FaceWorks Demo From NVIDIA Now Available

👤by Tim Harmer Comments 📅13.05.2013 23:33:15

Earlier this year NVIDIA demonstrated how they're pushing the limits of digital realism with FaceWorks AKA 'Digital Ira', developed in partnership with the Institute for Creative Technology. FaceWorks follows in a grand tradition of public rendering technology demo's begun in the GeForce 256 era, and of which Dawn is still probably the most memorable member. This time around the simulation utilises CUDA and DirectX 11 frameworks to render Ira, a disembodied head which is just this side of the uncanny valley, in real time.

Now, if you have a GeForce GTX670 or higher you too have the opportunity to run this real-time tech demo with today's public release of the executable:

Lifelike Human Face Rendering

Meet "Digital Ira". Ira represents a big leap forward in capturing and rendering human facial expression in real time, and gives us a glimpse of the realism we can look forward to in our favorite game characters.

This demonstration highlights the state of the art in performance capture. All Ira''s motions were acted out in a "light stage" at the Institute for Creative Technology at USC. The team there headed by Dr. Paul Debevec is able to photographically capture facial geometry, surface detail, and lighting information of an actor without any of the traditional tricks of face markers or special makeup.

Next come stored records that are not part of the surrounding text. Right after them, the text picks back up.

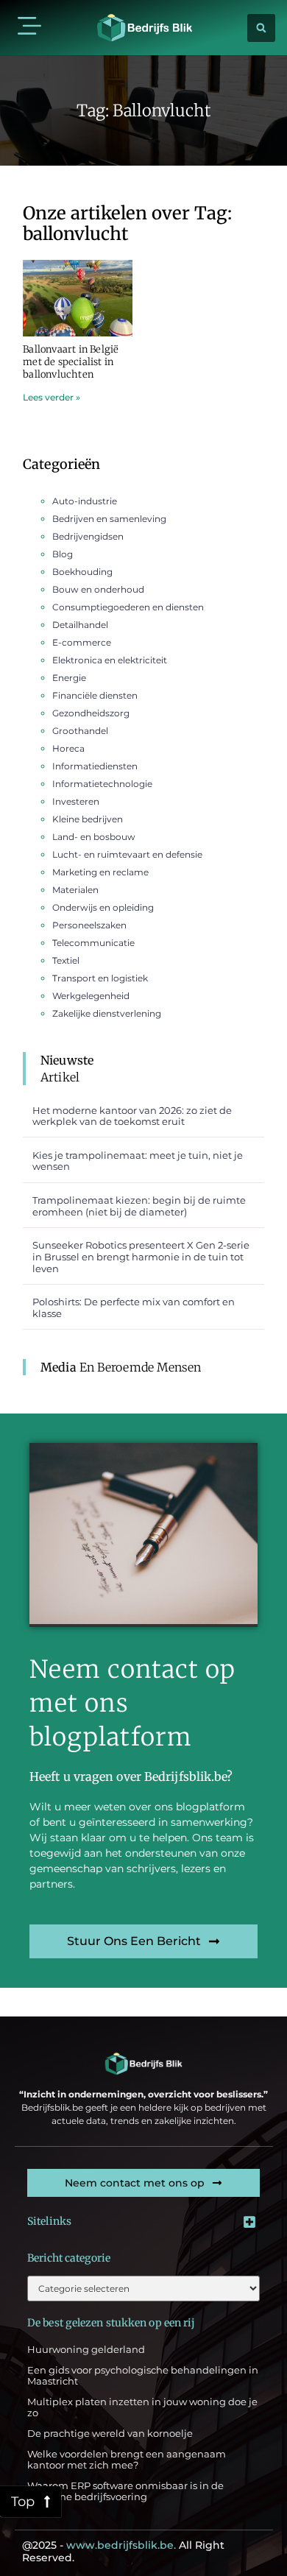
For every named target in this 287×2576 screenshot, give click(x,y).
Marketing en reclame (100, 872)
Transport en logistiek (100, 978)
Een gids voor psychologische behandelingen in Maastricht (142, 2376)
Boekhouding (82, 571)
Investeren (75, 801)
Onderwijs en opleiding (103, 907)
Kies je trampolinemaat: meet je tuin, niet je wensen (137, 1161)
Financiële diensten (95, 695)
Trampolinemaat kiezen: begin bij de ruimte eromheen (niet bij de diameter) (139, 1206)
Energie (69, 677)
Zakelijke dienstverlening (106, 1013)
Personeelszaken (89, 925)
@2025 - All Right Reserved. (123, 2551)
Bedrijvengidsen (88, 536)
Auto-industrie (84, 501)
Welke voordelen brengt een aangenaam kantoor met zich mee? (126, 2459)
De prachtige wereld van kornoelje (110, 2433)
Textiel (65, 960)
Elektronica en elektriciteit (109, 660)
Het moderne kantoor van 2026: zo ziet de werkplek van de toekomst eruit (132, 1116)
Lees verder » (51, 397)
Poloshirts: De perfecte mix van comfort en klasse (133, 1307)
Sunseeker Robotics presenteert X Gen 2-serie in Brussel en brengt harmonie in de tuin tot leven (140, 1256)
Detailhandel (80, 624)
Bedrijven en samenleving (109, 518)
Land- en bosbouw (93, 836)
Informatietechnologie (102, 783)
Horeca (68, 748)
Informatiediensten (95, 766)
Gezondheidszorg (91, 713)
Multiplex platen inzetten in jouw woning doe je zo (142, 2407)
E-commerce (81, 642)
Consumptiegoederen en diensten (128, 607)
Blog (62, 554)
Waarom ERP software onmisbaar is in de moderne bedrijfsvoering (125, 2491)
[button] (29, 27)
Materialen (75, 889)
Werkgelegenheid (91, 995)
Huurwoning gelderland (86, 2349)
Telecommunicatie (93, 942)
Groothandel (80, 730)
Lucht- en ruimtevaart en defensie (127, 854)
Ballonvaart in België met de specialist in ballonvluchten (70, 362)
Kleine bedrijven (87, 819)
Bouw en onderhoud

This light stage data is pulled into NVIDIA''s demo engine, and using FaceWorks rendering technology we witness a realism of human facial rendering never before seen in real time. FaceWorks shading gives Ira lifelike skin, eyes, lips and teeth. Adaptive tessellation keeps the curves of his face perfectly smooth.

Play with this interactive demo to see Ira immersed in three different lighting environments. Adjust his skin rendering to see the effect of sub surface light transmission through his skin. And, see the realism of his facial motion as he stares you down with a myriad of lifelike expressions.

If you don't have access to a discrete graphics card up to the standard of a GTX 670, fret ye not! Lesser NVIDIA graphics should still run this simulation, although you won't achieve the realtime rendering which really shows off the power of Kepler and the GTX Titan.

As with previous propriety demo's it's unlikely that rival GFX cards will be able to run the software without considerable work by software modders, so if you're running an AMD card the closest you're likely to get is a Youtube recording. Enjoy!